Does Excessive Sitting Shorten the Hip Flexors?
Excessive sitting will shorten your hip flexors. I have read this sentence many times. What I have never read is a citation to supporting evidence at the end of the sentence. It’s one of those claims that no one ever questions, like you should drink eight glasses of water a day. Let’s see how it stands up to some critical inquiry.
How might we test the hypothesis that sitting will shorten the hip flexors? I can think of three ways. If the hypothesis were true, we would predict that: (1) there would be a correlation between time spent sitting and hip flexor length; (2) there is a plausible physiological process for how sitting would shorten the hip flexors; and (3) healthy animals engaged in natural functions would avoid placing their joints in shortened positions for long periods of time, like we see in sitting. Let’s examine these predictions in turn.

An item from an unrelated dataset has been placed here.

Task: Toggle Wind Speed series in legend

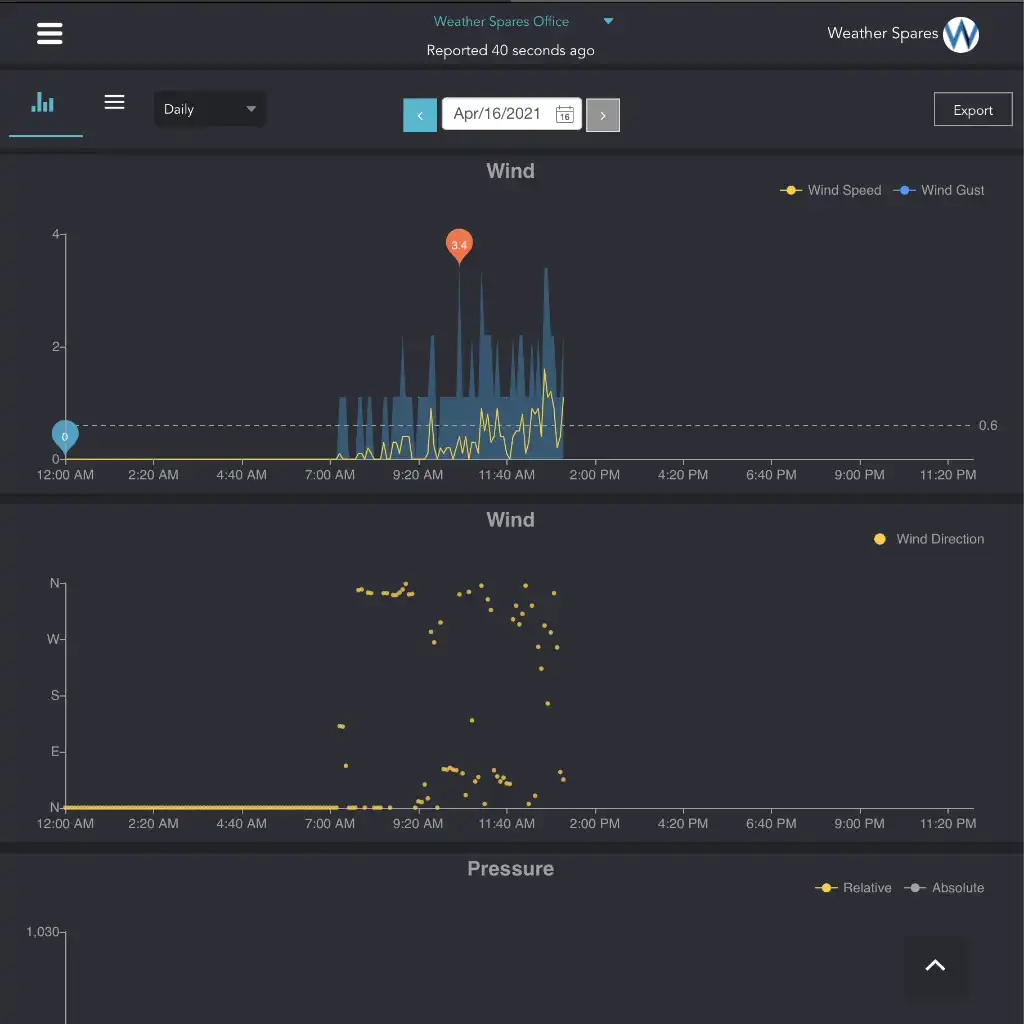Action: 832,190
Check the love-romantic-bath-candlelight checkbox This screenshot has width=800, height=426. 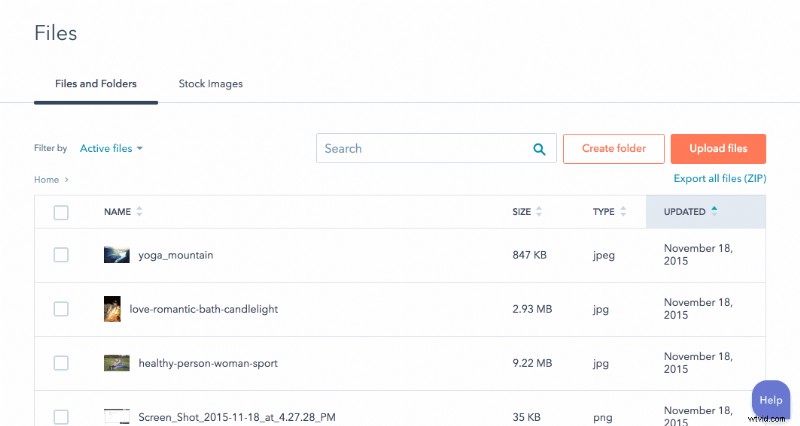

1. Studies on sitting and hip flexor length
Are there any studies that find a correlation between length of time sitting in a chair and hip flexor tightness? Searches on google scholar and pubmed turn up nothing. Strike one, but absence of evidence is not evidence of absence. So let’s move on.
2. What is the Mechanism?
Is there any plausible physiological process that could explain how excessive sitting could shorten the hip flexors? It is well known that completely immobilizing a joint for an extended period of time can lead to loss of muscle sarcomeres and contracture and cross linking of connective tissue. However, it appears that one can fully prevent any negative effects of extended immobilization on tissue length with only short and infrequent bouts of movement. In one study, just half an hour of stretch a day preserved range of motion and muscle length in a muscle that was immobilized in a shortened position for the the rest of the day. This suggests that sitting in a chair almost all day every day would not cause loss of tissue length, provided you get up to go the refrigerator every once in a while.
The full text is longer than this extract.